El lujo de enfermarse

El lujo de enfermarse

KARYNA FONT-BERNARD
La mañana estaba fría y en la sala de espera de un hospital de la ciudad de Santo Domingo, estaba sentada Marta con su hijo de tres años en brazos, temblando de fiebre y con una desesperante tos. Lleva más de una hora y aún no sabe si será en la mañana cuando el pediatra de turno revise a Miguelito.

La enfermera de la información le dice que no se preocupe, que el niño lo más seguro tiene uno de esos virus que andan, que ya se le pasará, pero para Marta eso no es consuelo y abraza más fuerte a su hijo, quien de vez en cuando abre sus ojos con desconcierto.

Ella tiene 22 años, trabaja desde hace siete como empleada doméstica, no tiene título de bachiller y no sabe el paradero de su marido y padre de su hijo.

Tiene dos días llegando temprano al hospital y saliendo en la tarde, sin que revisen a Miguelito; hoy espera que por fin se pueda ir con una receta para comprar la medicina que mejore a su hijo, pero la fila es larga y avanza lentamente.

Entre tanto Marta le enjuga las lágrimas al niño,con un pañuelo descolorido y se lamenta de ser pobre. “El pobre no se puede dar el lujo de enfermarse; pero imagínese usted, los niños son angelitos, mire al mío, tan enfermito. Lo peor es que donde trabajo ya me dijeron que no puedo faltar más y si hoy no me atienden al niño, no sé que voy a hacer mañana. No puedo perder mi trabajo, con lo poco que gano mantengo a mis dos hijos; ni siquiera sé cómo voy a comprar el remedio”.

Y el tiempo agitaba su paso y aún a Miguelito no lo atendían. Detrás de su turno, otras madres con sus hijos enfermos y una desesperanzadora fila que no avanza o quizás, es que aún no había llegado el pediatra.

Tarea asignada: Retoma el relato de Marta y su hijo enfermo en la sala de espera del hospital y sigue escribiéndolo a partir de su última oración.

Datos:

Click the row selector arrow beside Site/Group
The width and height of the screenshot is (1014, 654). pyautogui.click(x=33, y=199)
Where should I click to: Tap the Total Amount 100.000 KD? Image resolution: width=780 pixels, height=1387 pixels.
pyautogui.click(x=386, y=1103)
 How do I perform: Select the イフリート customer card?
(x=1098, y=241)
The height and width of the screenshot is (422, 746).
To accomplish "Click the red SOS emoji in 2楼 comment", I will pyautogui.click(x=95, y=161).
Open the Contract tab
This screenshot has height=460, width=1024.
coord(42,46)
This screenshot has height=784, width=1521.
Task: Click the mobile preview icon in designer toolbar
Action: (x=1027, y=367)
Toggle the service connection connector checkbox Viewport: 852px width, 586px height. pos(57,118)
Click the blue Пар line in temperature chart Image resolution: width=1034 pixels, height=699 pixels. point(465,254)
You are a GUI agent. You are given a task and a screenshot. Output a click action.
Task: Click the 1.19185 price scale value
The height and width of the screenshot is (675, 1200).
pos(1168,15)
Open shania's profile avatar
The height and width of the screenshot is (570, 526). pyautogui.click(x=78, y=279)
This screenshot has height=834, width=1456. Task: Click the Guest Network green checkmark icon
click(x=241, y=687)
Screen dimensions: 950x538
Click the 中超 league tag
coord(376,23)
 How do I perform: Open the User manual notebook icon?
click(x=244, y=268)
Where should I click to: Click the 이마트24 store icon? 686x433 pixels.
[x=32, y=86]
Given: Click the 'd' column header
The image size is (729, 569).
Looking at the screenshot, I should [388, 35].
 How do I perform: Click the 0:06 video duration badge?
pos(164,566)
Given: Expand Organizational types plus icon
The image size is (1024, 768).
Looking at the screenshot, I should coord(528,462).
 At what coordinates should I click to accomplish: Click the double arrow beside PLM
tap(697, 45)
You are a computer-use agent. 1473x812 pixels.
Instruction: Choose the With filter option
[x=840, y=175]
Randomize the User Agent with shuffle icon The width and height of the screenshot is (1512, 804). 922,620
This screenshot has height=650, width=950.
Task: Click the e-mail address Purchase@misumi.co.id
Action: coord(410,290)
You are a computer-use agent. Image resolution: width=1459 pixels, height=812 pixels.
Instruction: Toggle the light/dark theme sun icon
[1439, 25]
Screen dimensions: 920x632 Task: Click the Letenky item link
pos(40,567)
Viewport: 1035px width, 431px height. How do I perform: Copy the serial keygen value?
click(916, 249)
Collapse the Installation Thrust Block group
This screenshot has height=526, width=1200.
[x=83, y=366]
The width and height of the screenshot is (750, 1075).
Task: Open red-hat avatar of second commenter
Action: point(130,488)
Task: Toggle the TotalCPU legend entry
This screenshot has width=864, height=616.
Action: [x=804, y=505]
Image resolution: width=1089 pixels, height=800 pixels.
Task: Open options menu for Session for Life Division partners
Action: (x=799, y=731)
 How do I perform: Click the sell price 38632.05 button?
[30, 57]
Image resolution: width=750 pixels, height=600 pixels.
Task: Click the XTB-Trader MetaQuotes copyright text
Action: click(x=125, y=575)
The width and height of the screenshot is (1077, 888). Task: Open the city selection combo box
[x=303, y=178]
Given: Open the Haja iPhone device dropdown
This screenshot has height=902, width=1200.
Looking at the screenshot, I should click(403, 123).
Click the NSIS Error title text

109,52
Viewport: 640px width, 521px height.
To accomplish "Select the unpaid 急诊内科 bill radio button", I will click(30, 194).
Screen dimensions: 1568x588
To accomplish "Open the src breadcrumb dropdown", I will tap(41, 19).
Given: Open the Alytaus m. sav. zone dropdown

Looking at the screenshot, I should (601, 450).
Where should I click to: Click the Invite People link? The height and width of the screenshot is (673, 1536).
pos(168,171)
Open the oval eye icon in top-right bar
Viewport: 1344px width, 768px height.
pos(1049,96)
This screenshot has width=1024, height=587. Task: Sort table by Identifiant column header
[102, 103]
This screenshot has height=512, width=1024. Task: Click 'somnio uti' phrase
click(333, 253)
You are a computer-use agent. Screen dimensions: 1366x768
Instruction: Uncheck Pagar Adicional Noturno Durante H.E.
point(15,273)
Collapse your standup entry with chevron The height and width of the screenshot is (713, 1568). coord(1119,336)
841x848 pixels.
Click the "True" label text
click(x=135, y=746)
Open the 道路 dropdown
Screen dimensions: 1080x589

Espacio de respuesta:
En un país con uno de los más altos índices de automóviles de lujos y con un nivel de tecnología de la comunicación, elevado por encima de la mayoría de las naciones latinoamericanas; en un país donde hay personas que pueden hacer regalos de más de sesenta mil pesos y comprarse ajuares en dólares para vestir tan solo para una noche; en un país donde tenemos lugares turísticos semejantes al paraíso, cinco estrellas y todo incluido y, como si no fuera suficiente, en un país, en donde hay familias que viajan al extranjero a vacacionar, hacia destinos en donde sólo los muy poderosos, famosos y ricos tienen luz verde, es el mismo país en donde Marta pasa días con su hijo enfermo, paseándose por los pasillos interminables de la espera sin respuesta, en un hospital de Santo Domingo.

Marta gana cuatro mil pesos mensuales y su presupuesto abarca alquiler, manutención de sus hijos y eventualidades como la enfermedad de Miguelito, a quien el pediatra le diagnostica bronquitis.

Marta sigue lamentándose de su pobreza, el tratamiento de su hijo le saldrá no menos de 1,500 pesos y eso quiere decir que por dos o tres meses andará muy corta de presupuesto, pero ella insiste en decir: “No hay más nada que hacer, el pobre no puede darse el lujo de enfermarse”.

Si en una nación, el sector de la educación y de la salud mantienen sus niveles bajos, será imposible alcanzar un progreso equitativo a nivel general, será como una silla a la que le faltan dos patas y por siempre, se tambalea para no caer.

No importa si el turismo se eleva o si el Metro avanza, si en un hospital cualquiera de la ciudad de Santo Domingo una persona como Marta afirma con amargura que en este país el pobre no se puede dar el lujo de enfermarse.